Wednesday, June 20, 2012

How To Deliver An Unforgettable 2-Minute Toast

Recently one of my favorite designer discount websites- created an offspring just for men. The new site, is great and has some wonderful articles on men's clothing, accessories, and all around etiquette. I am stealing their article because I think it's important for men and women to deliver eloquent toasts at any occasion. We have definitely all seen the best man, maid of honor, or frat house buddy give drunken, crying, toasts at weddings. Its funny, but sometimes highly inappropriate stories and un-funny jokes make you gasp. 

Get ready to take notes!

By Euan Rellie

Nothing better illustrates the ongoing decline of gentlemanly manners than the over-emotive, inarticulate and generally pointless speechifying that passes for a modern rehearsal dinner toast. Before you stand up and add another eye-roll-inducing log to the pyre of modern manhood. But, as it turns out, making a good toast or short speech is not hard at all. If you follow the rules.

Rule 1: Adopt a mildly provocative tone.
This ensures that the audience will listen. It’s the basis for the English best man’s speech. If you tease the subject a tiny bit, but with affection, that will make your emotions more convincing, and it will render your toast memorable and authentic.

Rule 2: But not too provocative.
One friend of mine joked incessantly in his toast about how the bride’s family “all work in the New Jersey construction industry… and we all know what that means.” Given that the family in question looked like extras from Goodfellas, this did not go down well. And my friend Tim Geary opened his speech at his own wedding by announcing, “This is the first time I feel no guilt over having slept with the bride the night before the wedding.” His new mother-in-law failed to laugh. (My sister-in-law Whitney Cummings can do a good roast. Google her. But please, stop well short of where she does.)

Rule 3: Make jokes at your own expense.
These always go down well. And, in my case at least, they are easy to pull off; “Sorry I’m wearing such an inappropriately lurid dinner jacket. It looked better on Eddie Izzard.”

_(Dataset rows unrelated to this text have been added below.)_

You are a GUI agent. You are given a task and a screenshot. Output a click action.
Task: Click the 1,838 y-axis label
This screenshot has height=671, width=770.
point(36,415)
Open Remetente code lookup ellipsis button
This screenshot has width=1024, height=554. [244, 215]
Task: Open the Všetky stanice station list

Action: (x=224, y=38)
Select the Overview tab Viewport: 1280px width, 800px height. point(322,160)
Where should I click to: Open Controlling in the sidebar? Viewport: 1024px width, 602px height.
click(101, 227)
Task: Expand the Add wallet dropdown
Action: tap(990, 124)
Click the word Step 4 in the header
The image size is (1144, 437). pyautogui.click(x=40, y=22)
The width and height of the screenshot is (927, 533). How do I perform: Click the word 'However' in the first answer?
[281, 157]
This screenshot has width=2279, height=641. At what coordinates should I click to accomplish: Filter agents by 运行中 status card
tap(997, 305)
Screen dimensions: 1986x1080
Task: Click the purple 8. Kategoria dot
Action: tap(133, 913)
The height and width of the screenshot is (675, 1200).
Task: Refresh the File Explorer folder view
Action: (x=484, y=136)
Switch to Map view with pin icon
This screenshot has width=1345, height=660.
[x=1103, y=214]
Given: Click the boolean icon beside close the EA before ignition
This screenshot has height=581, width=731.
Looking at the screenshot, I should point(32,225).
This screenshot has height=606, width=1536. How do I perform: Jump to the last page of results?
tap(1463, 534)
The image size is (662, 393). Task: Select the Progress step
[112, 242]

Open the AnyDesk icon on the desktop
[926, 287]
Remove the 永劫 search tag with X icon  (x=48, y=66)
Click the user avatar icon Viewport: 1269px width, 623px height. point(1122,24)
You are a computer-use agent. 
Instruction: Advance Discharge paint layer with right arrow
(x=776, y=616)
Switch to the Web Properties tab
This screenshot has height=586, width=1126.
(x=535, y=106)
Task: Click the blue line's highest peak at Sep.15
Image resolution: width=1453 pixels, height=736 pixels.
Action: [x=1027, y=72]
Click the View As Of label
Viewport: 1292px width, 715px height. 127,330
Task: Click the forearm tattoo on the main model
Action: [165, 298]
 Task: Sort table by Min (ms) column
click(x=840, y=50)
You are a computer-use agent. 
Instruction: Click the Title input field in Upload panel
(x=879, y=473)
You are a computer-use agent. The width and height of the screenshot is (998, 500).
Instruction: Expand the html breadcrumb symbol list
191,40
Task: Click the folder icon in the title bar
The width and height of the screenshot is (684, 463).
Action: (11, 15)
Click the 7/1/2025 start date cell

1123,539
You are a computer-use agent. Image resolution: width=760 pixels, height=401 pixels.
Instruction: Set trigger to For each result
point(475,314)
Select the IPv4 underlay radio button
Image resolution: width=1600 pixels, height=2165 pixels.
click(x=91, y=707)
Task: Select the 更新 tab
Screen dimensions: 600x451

Rule 4: Make jokes at the expense of your guests.
At my 40th I announced, “I wanted to invite my oldest and best friends tonight, but instead I invited you shallow media/fashion types and hangers-on.” That was a double. It satisfied rules 4 and 5.

Rule 5: Don’t be too nostalgic.
My dad remarked at his 70th birthday, “If you don’t drink and you don’t smoke, you won’t live any longer, it’ll just seem that way.” He ended with: “I’d like you to raise your glasses to the people who couldn’t be here tonight because they were too far away, or else sick, or because in some cases I didn’t invite them.”

Rule 6: Use no notes, ever.
You’re smart enough to prepare three or four lines and remember them. You’ll deliver them more convincingly. And it’s more fun if you riff a bit.

Rule 7: Make an admiring remark about the prettiest girl at the party.
Ignore this rule if you got married within the last 18 months, or any time when you are toasting your own wife.

Rule 8: Extemporize, sure, but prepare a punch line.
At my wife’s birthday this year, I concluded that “she’s not perfect, but she’s perfect for me.” Corny, I know, but she liked it—and for some reason it caused a couple of other women to profess undying love for me.

Rule 9: Keep it short.
Really short. Shorter than this piece. This is the most important rule of all.

In addition to his day job of writing for Park & Bond, Euan Rellie moonlights as managing director of the boutique investment firm Business Development Asia.